Inequality & Cultural Understanding
Concern over rising inequality increasingly dominates today’s political debates—in the US and elsewhere. Not just an issue of rich and poor, inequality is part and parcel of gender, racial, and national divisions. Though systems that produce unequal results can sometimes seem natural and inevitable, inequality is the product of our societies’ past choices—even as such choices threaten the underpinnings of democratic society. This grand challenge learning pathway draws on the cross-disciplinary resources of a public research university to enable students to explore the cultural, economic, social, and political roots of inequality. As students develop a multi-dimensional grasp of the causes and consequences of this topic, they will develop the resources, skills, and inspiration necessary to envision and enact a more just and equitable future.

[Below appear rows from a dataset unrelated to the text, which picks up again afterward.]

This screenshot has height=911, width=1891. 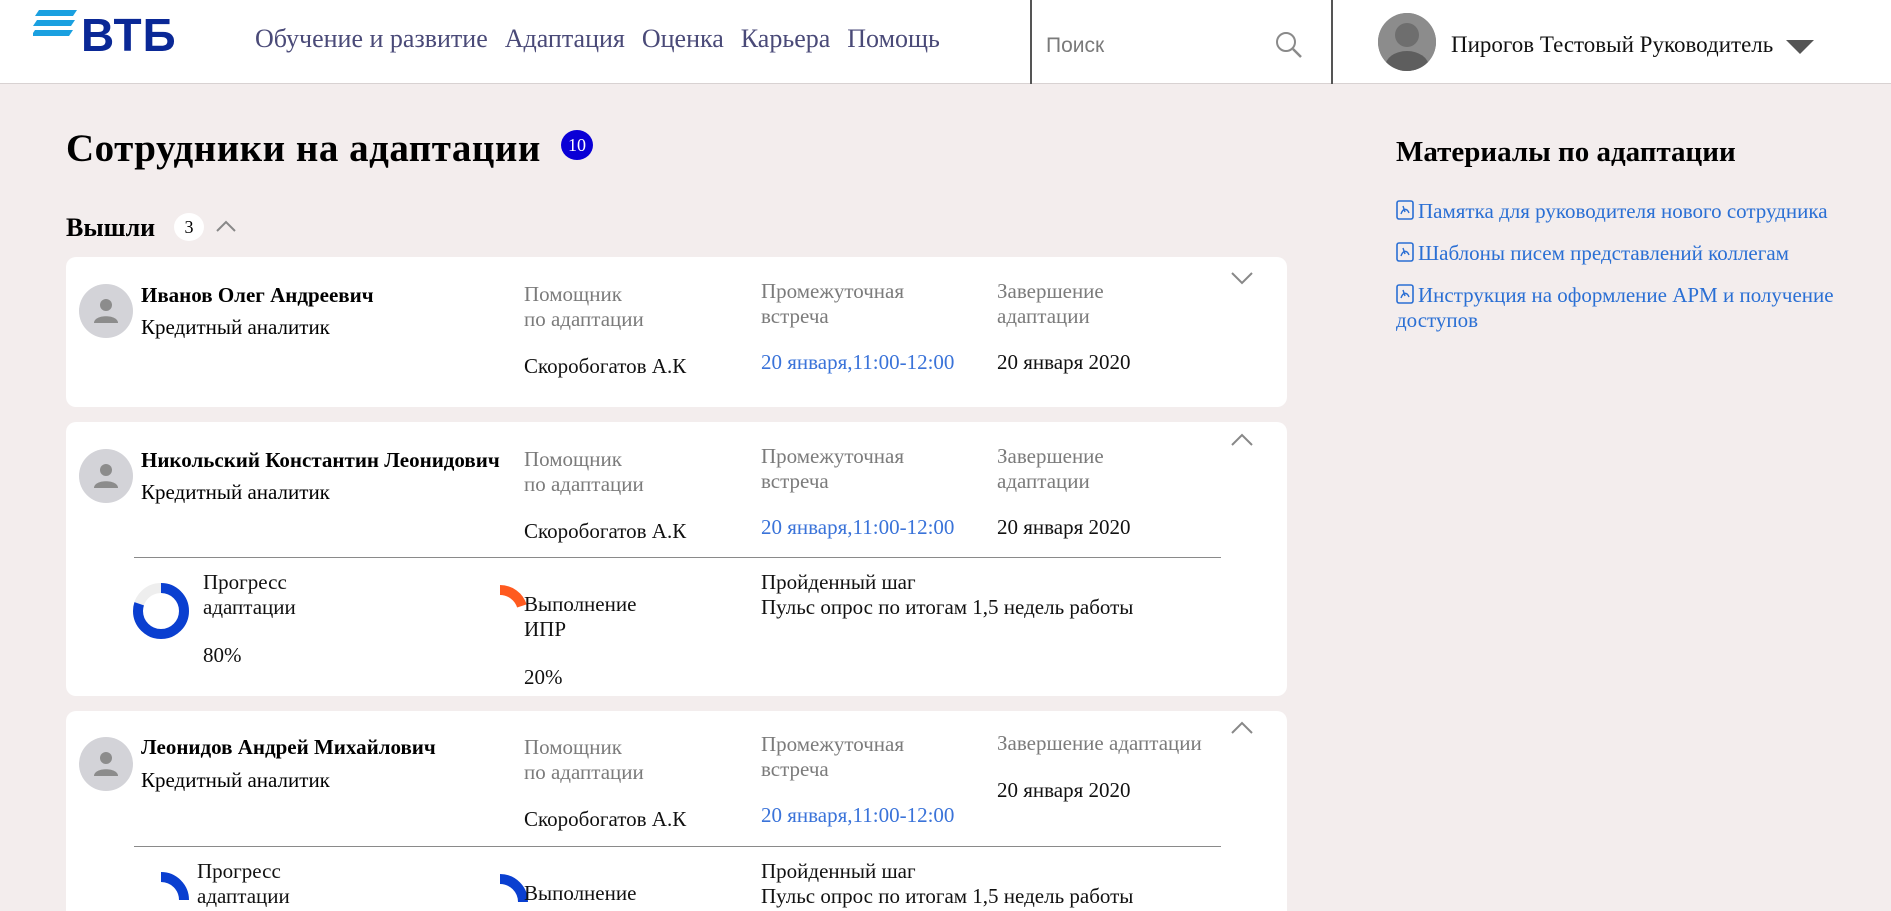 What do you see at coordinates (1156, 46) in the screenshot?
I see `search-input` at bounding box center [1156, 46].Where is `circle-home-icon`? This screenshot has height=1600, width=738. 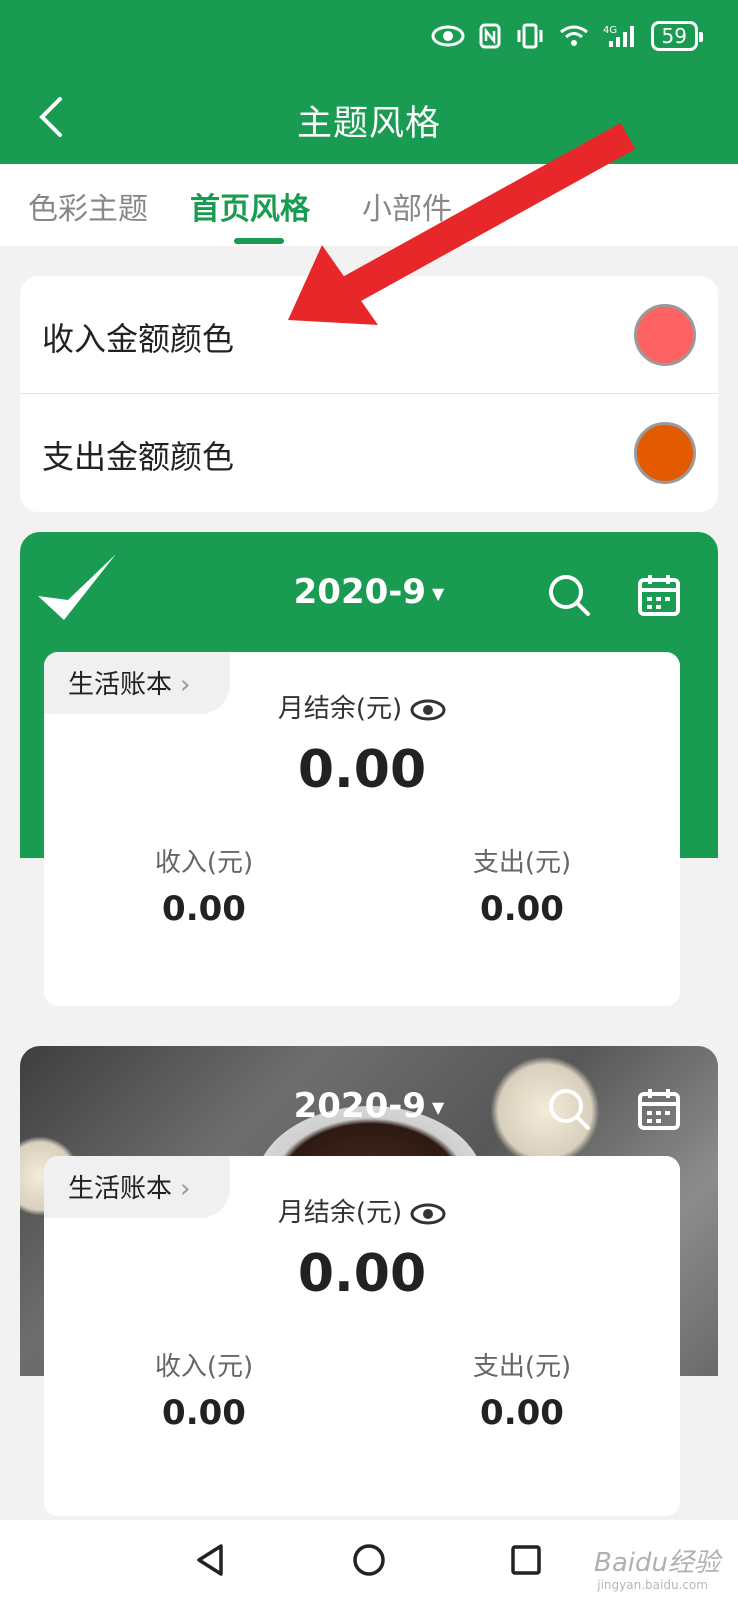
circle-home-icon is located at coordinates (369, 1560).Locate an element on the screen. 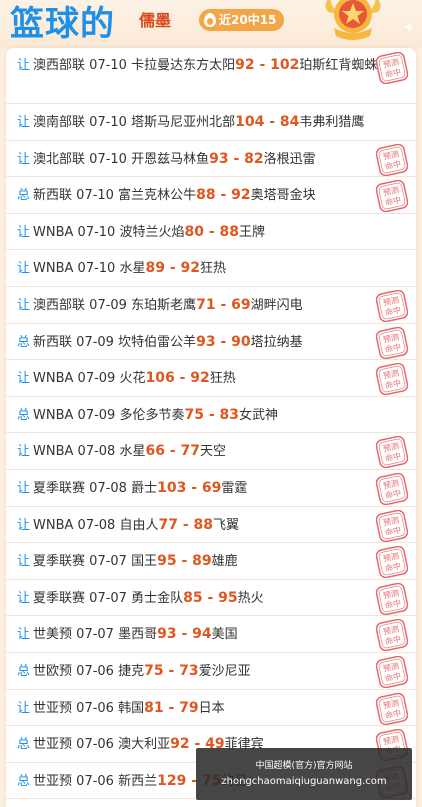 The height and width of the screenshot is (807, 422). prediction-row: 让世美预 07-07 墨西哥93 - 94美国 预测 命中 is located at coordinates (211, 634).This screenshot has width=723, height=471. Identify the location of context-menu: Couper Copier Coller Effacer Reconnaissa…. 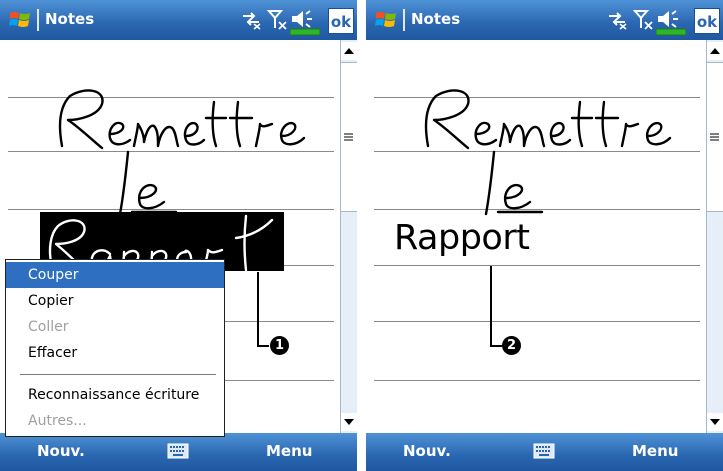
(115, 348).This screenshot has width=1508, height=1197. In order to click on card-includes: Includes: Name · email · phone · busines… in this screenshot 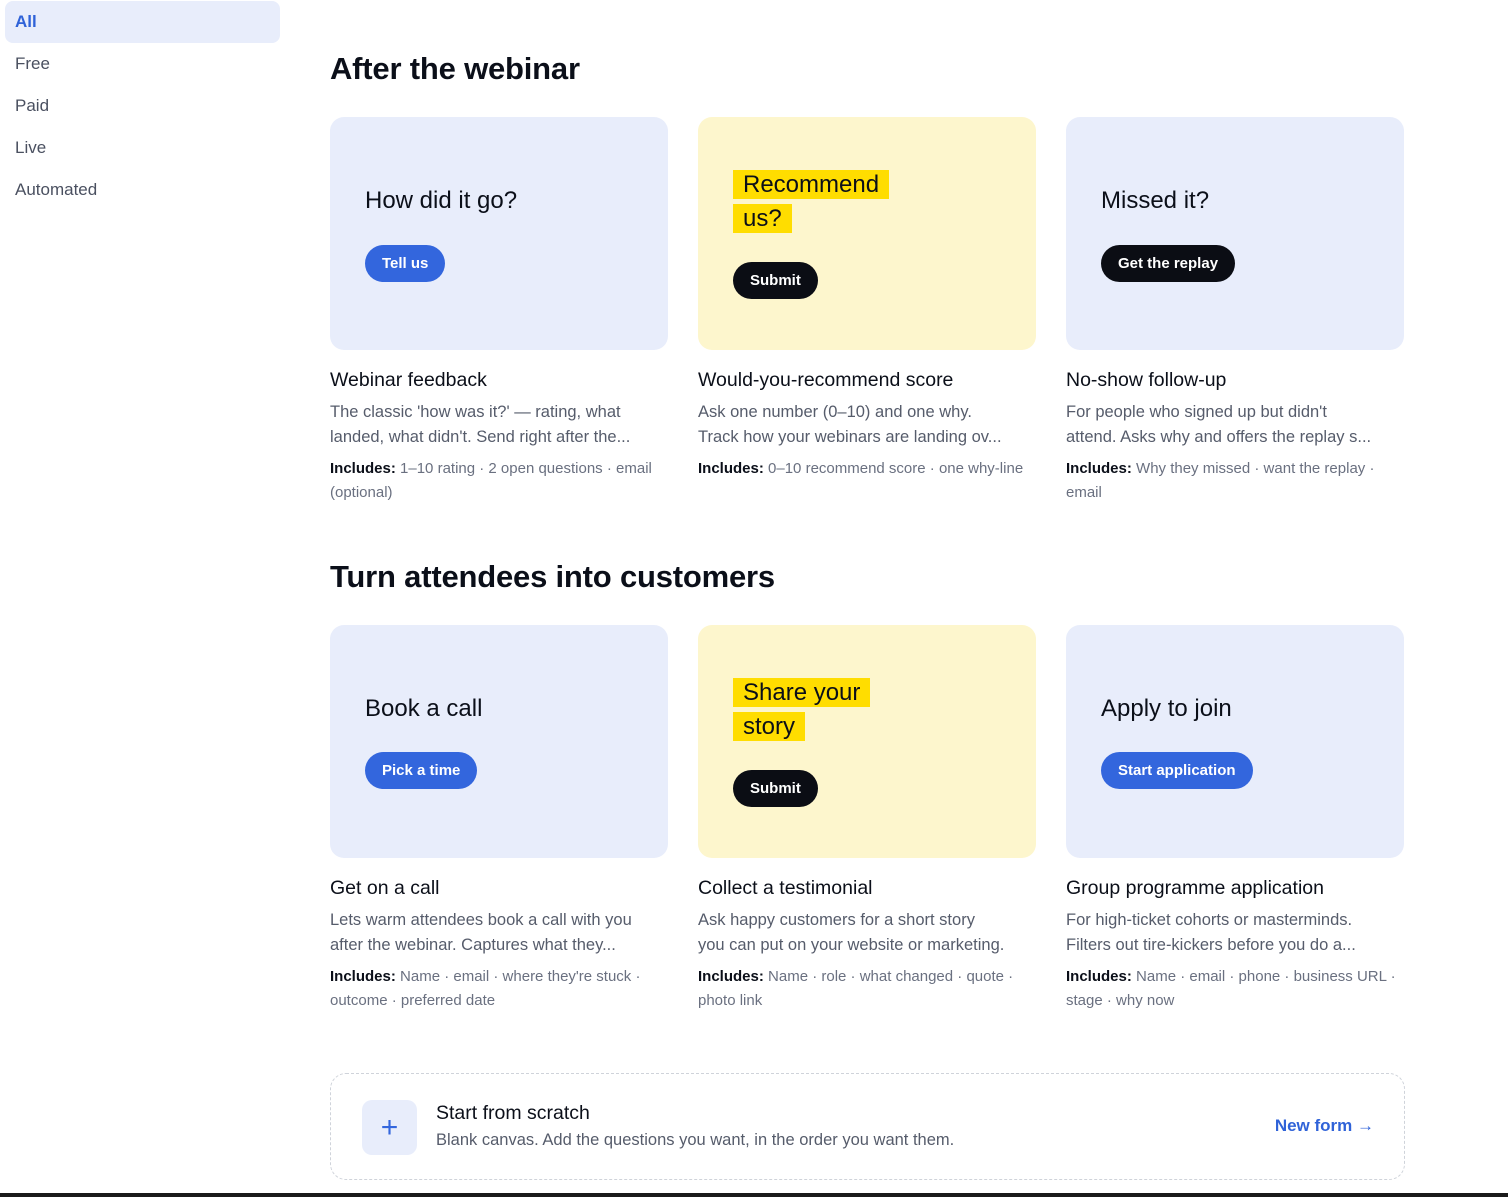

Sustainability, Energy, & Environment
This Grand Challenge pathway explores how the societies of today can endure and prosper in the face of the global changes wrought by human activity. Can we produce enough energy to run modern civilization without risking dangerous climate change? Is there enough water and land to meet the challenge of growing global populations and industrializing economies? Solutions to these problems require an entwined understanding of science and society. The idea of sustainability—an ongoing project with a centuries-long history and no single definition—challenges us to think in terms of the planetary and eco-systemic as well as the human. The topic invites us to draw on the resources of a multi-disciplinary campus by crossing the boundaries of the arts, sciences, humanities, and social sciences.